We pitched this film six years ago and shot it two years ago. Honestly, I was in a much more hopeful place about the world back then. The idea was to create a film about queer Arab joy because so much of our representation is tied to trauma narratives—stories where we’re either villains or victims. I wanted to tell a queer Arab story that was unapologetically optimistic, messy, complicated, and abundant.

There’s this media narrative that queerness and being Arab or Muslim are incompatible, and it’s often used by the West to justify the oppression of Arab lives. I thought it was important to remind people that queer Arab intersections are rich with abundance, beauty, and surprise. And, on a simple level, the world seems to forget that Arabs are human—capable of love, hope, and dreams. With Layla, I wanted global audiences to see a queer Arab character living a messy, contradictory, and joyful existence.

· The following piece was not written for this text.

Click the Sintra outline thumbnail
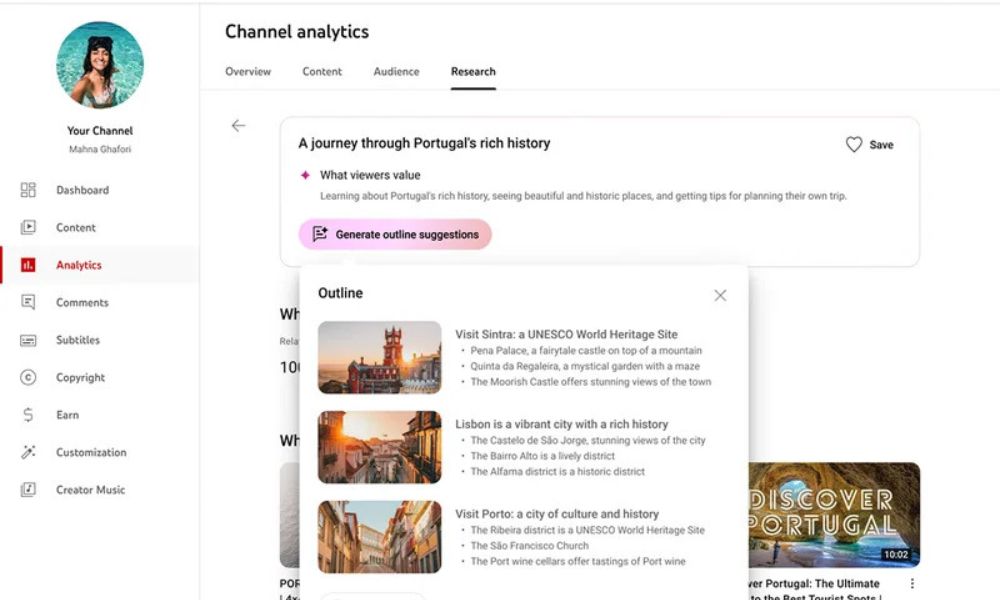 tap(380, 358)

Six years after pitching the film, I see now just how rare and sacred queer Arab joy—any Arab joy—has become. I’m deeply aware of my privilege as an Arab creator in London, especially as so many Arabs are being denied the chance to tell their stories. Everyone involved in Layla stands firmly for a ceasefire in Gaza. This film is my love letter to drag queens. Drag queens can take a simple piece of fabric and make it look couture, and that’s the spirit of Layla. With limited resources, we created a queer fantasy that celebrates making something extraordinary out of the ordinary. Drag teaches us to look at the world with hope and reinvention, which is what this film aims to do.

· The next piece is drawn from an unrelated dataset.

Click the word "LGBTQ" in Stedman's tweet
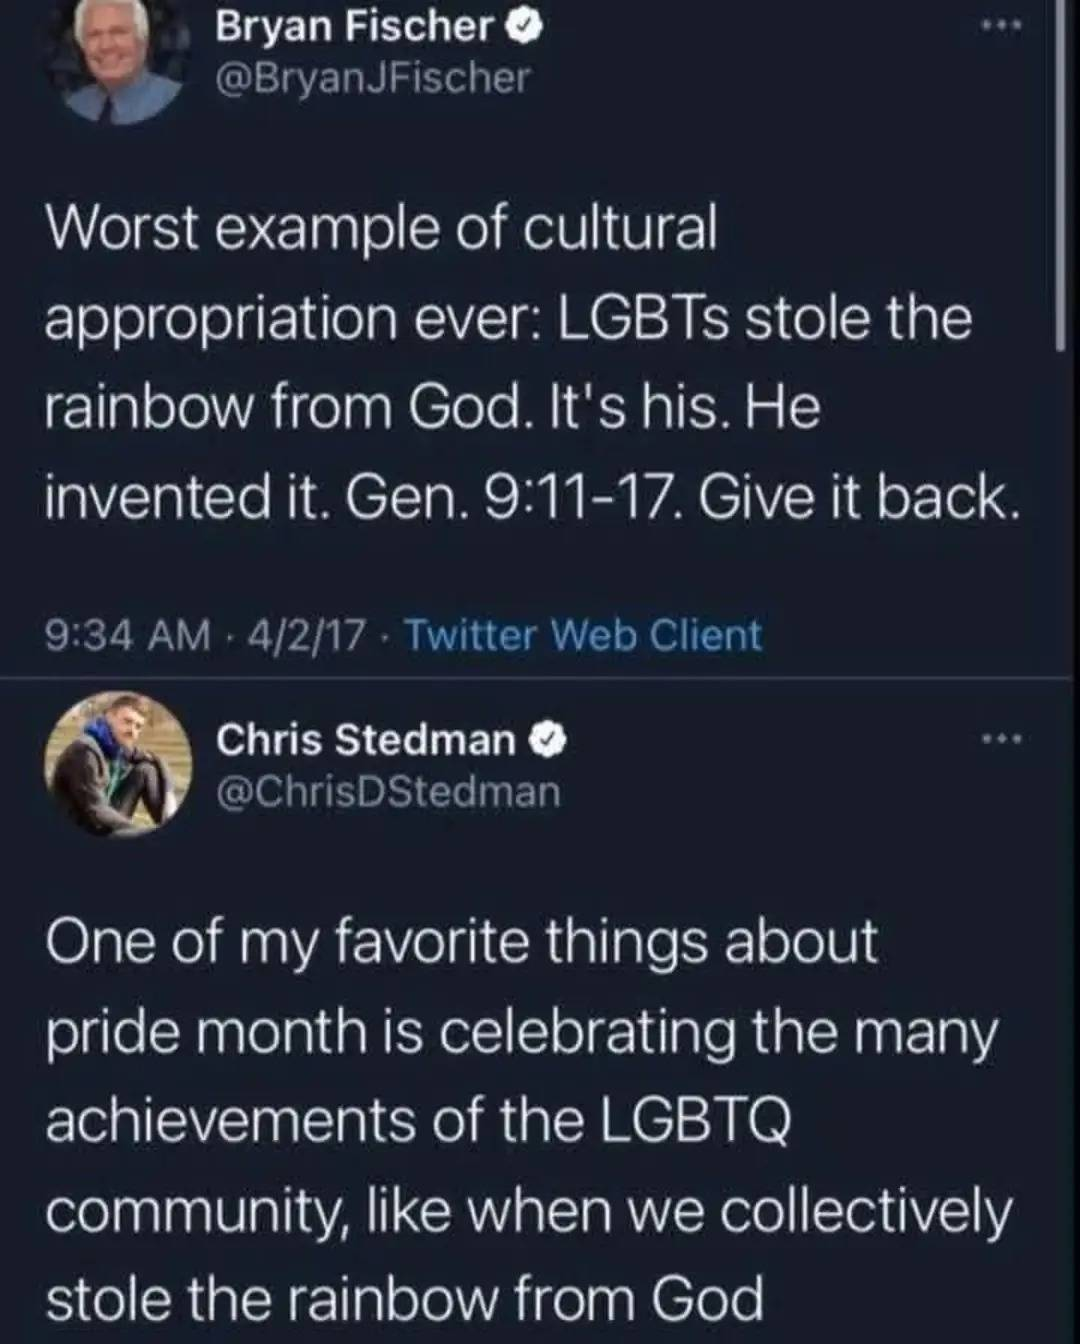Image resolution: width=1080 pixels, height=1344 pixels. click(x=696, y=1120)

The queer experience is gloriously messy—one moment you’re in high drag, the next you’re at a chemsex party, crying alone, praying at a mosque, and then back at a drag show. I wanted to capture that absurdity and joy.

 

 

Shon Faye:
I want to start with the central character and performance. There are autobiographical overlaps between you and Layla (Bilal Hasna). Layla is an Arab nonbinary drag queen—there’s the elephant in the room. I’ve joked Bilal has more self-respect than you! Can you talk about how the character came about?

Amrou:
Thanks for that. You’re right—I had little self-respect at the start. In the first draft, Layla died in the first 10 minutes. I was in a dark place. When writing Layla, I drew from my experience of adapting to survive—being different versions of myself in different spaces. Friends often commented on how I’d change depending on the situation. That constant self-modification is a trauma response.

Layla mirrors that contradiction: hyper-confident on stage but emotionally closed in relationships and with family. I wanted the audience to piece together who they are, not have it handed to them. It’s messy, like real life.

 

 

Shon:
What struck me is that Layla isn’t a “perfect victim.” They’re chaotic and even cruel, like in their relationship with their sister. My take is they compartmentalize out of habit, telling lies as a survival mechanism. Over time, they struggle to untangle lies from truth.

Amrou:
Exactly. Many queer people of color live with that compartmentalization—it becomes second nature. Layla’s actions reflect this. I didn’t want them to be a weak, victimized drag queen who’s saved by a dominant love interest. Instead, Layla is an agent of their own chaos.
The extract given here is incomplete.